Voice recognition software isn’t altogether new to the public, but with the introduction of programs like the iPhone’s “Siri,” it will quickly become a ubiquitous tool in our lives. But outside of sending text messages or looking for great tacos nearby, voice recognition may be able to help doctors diagnose a disease much earlier (and much cheaper) than ever before.
Max Little, from the University of Oxford, has been using voice recognition software to detect changes in a person’s voice over time as a way to either confirm, or detect the onset of, Parkinson’s disease. Parkinson’s is a degenerative disorder of the central nervous system that is normally diagnosed through an analysis of symptoms, along with lengthy and expensive tests to rule out other possible conditions. However, there is no true concrete method of detecting it at this time.

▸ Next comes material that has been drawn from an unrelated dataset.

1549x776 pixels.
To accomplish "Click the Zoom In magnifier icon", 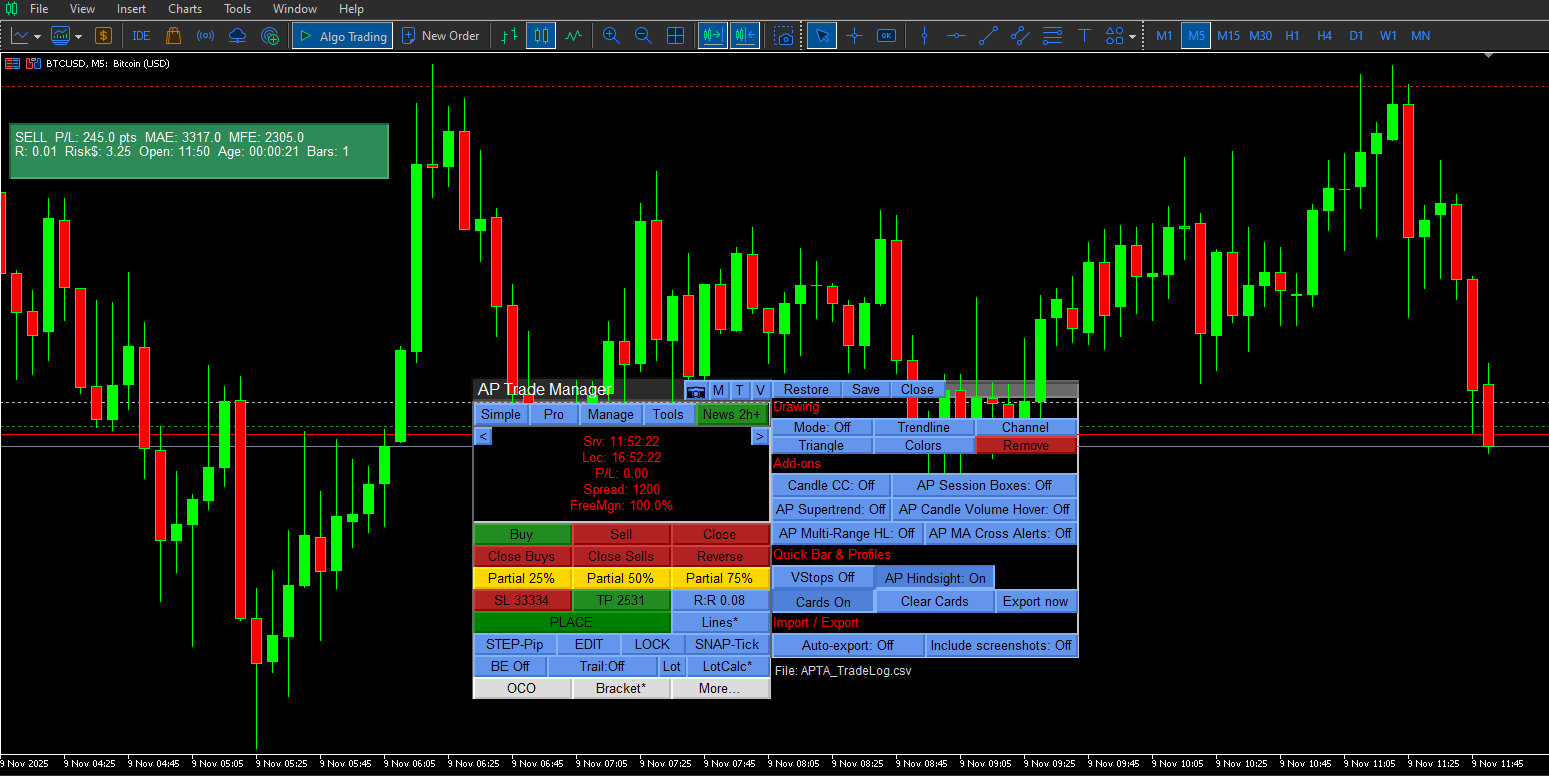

Mr. Little is hoping to change that by taking recordings of a person’s voice over a period of time and using an advanced algorithm to analyze changes in their voice and compare those changes to many subjects who have been confirmed to have Parkinson’s disease. Using data that he collected from 50 patients with Parkinson’s who had their voice recorded once a week for six months, he was able to “teach” his machine to detect common changes among all of them. In recent tests, he was able to figure out which patients had the disease and which didn’t with 86 percent accuracy.
Now, Little is hoping to improve his testing with the aid of crowd sourcing. He is inviting the public to call in to a phone number that he has established and leave recordings so that he can improve his software. He aims to collect another 10,000 voices, and is encouraging people from around the world to help him out so that his software can learn as much as possible.
Little is quick to say that his program will not replace any clinical experts, but rather offer them a quicker and cheaper diagnostic alternative to what they current employ, while at the same time providing them with data on the symptoms of the disease and how they change over time.
It’s incredibly interesting that a technology that allows us to talk to our phones to figure out if it will rain or not, or to order movie tickets, is also able to do something amazing like diagnose degenerative diseases and further medical research.